╭─ Source records

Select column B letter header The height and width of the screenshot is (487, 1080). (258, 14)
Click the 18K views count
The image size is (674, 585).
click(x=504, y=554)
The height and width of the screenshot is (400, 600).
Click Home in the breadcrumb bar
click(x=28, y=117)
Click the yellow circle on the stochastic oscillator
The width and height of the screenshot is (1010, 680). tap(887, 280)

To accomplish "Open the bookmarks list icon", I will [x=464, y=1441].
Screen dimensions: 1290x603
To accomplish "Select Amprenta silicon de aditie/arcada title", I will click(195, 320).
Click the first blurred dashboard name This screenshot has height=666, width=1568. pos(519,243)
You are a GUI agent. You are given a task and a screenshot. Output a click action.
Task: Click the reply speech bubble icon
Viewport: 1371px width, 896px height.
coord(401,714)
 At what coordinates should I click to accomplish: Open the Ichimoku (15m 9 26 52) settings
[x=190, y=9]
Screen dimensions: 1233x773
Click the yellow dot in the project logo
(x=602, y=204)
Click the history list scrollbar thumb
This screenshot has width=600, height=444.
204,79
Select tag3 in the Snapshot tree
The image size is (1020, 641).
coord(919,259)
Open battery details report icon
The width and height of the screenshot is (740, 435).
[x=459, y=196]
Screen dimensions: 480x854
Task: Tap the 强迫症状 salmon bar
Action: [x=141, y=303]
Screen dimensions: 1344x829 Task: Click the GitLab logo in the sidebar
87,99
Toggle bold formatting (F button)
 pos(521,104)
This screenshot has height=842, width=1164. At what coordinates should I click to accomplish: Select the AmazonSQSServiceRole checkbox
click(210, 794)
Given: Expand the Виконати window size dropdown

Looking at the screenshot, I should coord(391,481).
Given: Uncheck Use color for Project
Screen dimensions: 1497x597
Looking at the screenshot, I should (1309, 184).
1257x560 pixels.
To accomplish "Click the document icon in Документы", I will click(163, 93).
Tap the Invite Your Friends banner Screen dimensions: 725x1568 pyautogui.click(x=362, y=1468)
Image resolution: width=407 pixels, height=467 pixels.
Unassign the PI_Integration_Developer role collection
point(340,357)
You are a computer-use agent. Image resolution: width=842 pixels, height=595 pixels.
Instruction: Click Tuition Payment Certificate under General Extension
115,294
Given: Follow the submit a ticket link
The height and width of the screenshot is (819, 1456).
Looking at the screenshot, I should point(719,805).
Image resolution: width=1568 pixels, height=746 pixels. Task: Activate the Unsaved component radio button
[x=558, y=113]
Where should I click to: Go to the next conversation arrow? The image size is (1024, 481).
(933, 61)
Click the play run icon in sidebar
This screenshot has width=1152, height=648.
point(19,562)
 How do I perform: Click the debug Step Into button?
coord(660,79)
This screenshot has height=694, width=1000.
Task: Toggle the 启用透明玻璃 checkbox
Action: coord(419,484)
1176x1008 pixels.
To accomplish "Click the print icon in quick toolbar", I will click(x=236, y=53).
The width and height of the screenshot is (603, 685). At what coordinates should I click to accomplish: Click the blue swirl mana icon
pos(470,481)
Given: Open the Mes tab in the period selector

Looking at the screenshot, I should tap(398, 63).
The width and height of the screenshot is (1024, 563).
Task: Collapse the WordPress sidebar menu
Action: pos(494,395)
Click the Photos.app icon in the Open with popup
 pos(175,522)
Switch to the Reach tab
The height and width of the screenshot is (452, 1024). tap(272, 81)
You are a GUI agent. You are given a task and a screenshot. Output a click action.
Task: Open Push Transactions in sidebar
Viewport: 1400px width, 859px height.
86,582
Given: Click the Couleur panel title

╰─

Please filter the data down to the lines containing the word "title".

To accomplish "Select Amprenta silicon de aditie/arcada title", I will click(195, 320).
Given: Click the Couleur panel title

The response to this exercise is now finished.